Tuesday, 24 August 2010 at 15:29, Reuters, London
British gene therapy specialist Oxford BioMedica said on Tuesday it would have all four of its eye disease drugs in clinics by the end of next year, and its cash burn would slow in the second half of 2010. The company also posted a net loss of £2.9 million ($4.5 million) for the six months to end-June, against a 0.5m loss for the same period a year ago, on revenue of £5.3m. Nearly all of Oxford's revenue came from French partner Sanofi-Aventis, which reimburses research and development costs for its four eye product candidates.

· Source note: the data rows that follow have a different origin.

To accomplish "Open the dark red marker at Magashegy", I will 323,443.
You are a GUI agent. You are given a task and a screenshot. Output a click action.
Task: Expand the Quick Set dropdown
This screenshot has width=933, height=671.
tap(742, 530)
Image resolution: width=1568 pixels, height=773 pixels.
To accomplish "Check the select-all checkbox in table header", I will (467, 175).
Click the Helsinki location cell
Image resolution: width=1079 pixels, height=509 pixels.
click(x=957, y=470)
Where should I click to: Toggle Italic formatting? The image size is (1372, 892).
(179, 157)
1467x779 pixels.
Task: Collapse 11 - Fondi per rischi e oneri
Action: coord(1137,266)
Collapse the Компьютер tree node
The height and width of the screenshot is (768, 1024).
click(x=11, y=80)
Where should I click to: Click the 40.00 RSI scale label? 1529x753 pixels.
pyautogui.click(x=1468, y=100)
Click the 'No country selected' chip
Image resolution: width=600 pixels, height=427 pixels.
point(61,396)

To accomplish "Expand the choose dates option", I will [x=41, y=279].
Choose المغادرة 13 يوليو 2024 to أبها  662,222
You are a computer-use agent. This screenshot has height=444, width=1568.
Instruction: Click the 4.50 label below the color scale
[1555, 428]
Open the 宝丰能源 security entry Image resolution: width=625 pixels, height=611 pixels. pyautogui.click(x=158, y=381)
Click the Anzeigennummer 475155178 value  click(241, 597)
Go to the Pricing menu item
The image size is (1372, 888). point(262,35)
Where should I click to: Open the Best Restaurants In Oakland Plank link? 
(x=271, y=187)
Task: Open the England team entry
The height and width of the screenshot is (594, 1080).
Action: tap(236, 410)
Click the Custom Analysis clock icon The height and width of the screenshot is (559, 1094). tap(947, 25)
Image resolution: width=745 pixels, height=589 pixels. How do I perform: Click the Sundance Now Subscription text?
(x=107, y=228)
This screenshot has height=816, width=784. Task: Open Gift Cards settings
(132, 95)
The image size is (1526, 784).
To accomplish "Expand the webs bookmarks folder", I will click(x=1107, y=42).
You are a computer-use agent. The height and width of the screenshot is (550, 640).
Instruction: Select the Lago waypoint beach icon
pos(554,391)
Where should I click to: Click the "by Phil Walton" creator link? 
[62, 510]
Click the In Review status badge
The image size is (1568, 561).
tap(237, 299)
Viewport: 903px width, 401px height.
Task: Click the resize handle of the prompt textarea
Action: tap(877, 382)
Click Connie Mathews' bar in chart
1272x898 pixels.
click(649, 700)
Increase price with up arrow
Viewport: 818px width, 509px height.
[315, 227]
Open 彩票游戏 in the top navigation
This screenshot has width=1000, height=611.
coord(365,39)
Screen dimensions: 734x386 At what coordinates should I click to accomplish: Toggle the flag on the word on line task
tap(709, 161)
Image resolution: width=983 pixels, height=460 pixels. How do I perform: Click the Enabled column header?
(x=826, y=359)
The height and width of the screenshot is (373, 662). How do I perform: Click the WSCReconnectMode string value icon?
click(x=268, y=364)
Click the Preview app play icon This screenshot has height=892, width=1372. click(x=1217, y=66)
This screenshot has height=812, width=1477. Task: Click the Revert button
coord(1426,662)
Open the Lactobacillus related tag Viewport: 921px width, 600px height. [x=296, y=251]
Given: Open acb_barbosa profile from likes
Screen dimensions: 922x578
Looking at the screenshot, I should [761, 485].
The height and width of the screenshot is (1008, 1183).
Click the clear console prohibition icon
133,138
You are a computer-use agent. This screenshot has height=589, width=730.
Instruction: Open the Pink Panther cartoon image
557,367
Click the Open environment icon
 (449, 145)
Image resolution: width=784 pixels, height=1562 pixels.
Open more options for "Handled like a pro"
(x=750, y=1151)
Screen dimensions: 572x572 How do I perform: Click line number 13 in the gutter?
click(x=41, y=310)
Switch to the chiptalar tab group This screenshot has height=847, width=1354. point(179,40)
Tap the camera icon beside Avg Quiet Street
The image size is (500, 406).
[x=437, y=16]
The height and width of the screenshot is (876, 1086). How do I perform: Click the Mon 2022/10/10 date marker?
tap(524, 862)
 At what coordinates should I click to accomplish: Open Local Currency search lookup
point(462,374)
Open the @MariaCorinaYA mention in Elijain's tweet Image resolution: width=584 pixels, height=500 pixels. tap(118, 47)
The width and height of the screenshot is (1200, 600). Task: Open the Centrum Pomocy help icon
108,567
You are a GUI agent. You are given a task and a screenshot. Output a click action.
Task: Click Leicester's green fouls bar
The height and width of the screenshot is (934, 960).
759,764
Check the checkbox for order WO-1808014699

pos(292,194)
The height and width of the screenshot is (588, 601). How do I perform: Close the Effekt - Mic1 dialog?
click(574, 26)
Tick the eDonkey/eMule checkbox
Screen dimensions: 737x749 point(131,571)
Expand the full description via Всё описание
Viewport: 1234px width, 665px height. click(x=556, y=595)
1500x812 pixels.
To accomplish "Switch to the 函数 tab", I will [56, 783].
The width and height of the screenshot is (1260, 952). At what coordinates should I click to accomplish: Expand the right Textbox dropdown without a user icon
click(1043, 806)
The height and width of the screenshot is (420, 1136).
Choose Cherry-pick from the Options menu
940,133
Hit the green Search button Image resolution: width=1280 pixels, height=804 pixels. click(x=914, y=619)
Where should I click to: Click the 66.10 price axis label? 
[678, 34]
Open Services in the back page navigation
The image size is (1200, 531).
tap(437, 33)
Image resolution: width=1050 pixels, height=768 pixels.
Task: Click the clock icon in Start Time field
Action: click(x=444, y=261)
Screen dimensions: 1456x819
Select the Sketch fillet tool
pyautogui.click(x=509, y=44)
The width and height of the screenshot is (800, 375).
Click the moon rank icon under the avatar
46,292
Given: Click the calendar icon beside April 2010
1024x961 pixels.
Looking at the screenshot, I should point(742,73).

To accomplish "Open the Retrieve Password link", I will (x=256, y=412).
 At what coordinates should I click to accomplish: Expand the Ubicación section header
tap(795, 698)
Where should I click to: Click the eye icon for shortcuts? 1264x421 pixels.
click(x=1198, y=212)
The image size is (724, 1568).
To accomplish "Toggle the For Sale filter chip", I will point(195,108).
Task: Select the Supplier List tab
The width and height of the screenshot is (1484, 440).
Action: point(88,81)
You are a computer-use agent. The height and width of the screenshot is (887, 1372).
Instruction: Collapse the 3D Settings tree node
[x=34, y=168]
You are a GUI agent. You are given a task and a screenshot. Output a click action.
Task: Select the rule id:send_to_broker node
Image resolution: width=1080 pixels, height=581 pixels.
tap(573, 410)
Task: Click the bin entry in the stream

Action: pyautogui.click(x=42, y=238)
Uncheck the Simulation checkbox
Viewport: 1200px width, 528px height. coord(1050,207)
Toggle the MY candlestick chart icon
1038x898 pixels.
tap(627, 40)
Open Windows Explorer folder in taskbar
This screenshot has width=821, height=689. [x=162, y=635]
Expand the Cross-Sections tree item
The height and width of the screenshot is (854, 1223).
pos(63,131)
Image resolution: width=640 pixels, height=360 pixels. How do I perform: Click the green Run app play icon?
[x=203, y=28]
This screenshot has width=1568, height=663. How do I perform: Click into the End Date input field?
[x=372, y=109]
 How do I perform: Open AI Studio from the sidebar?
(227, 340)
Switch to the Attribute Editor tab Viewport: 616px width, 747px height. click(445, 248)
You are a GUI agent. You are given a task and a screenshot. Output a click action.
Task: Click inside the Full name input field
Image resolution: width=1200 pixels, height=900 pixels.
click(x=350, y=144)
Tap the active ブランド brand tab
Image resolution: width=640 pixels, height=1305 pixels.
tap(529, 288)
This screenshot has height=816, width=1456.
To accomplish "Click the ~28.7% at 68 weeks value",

"Our ocular collaboration is proving to be very good for us," said Chief Executive John Dawson in an interview. "We will have all four drugs in the clinic by the end of 2011, and the first one (RetinoStat for age-related macular degeneration) by the end of 2010." Oxford BioMedica's two other main drugs, Parkinson's Disease medicine ProSavin and cancer vaccine Trovax, are not partnered at the moment. The company had net cash of £16.3m at June 30, which it said was enough to meet its needs into the first quarter of 2012. Its cash was lower than some analysts had predicted, however, and its shares fell as much as 10 per cent before recovering to stand just 0.1 per cent lower at 9.99 pence by 0958 GMT in a weaker London market.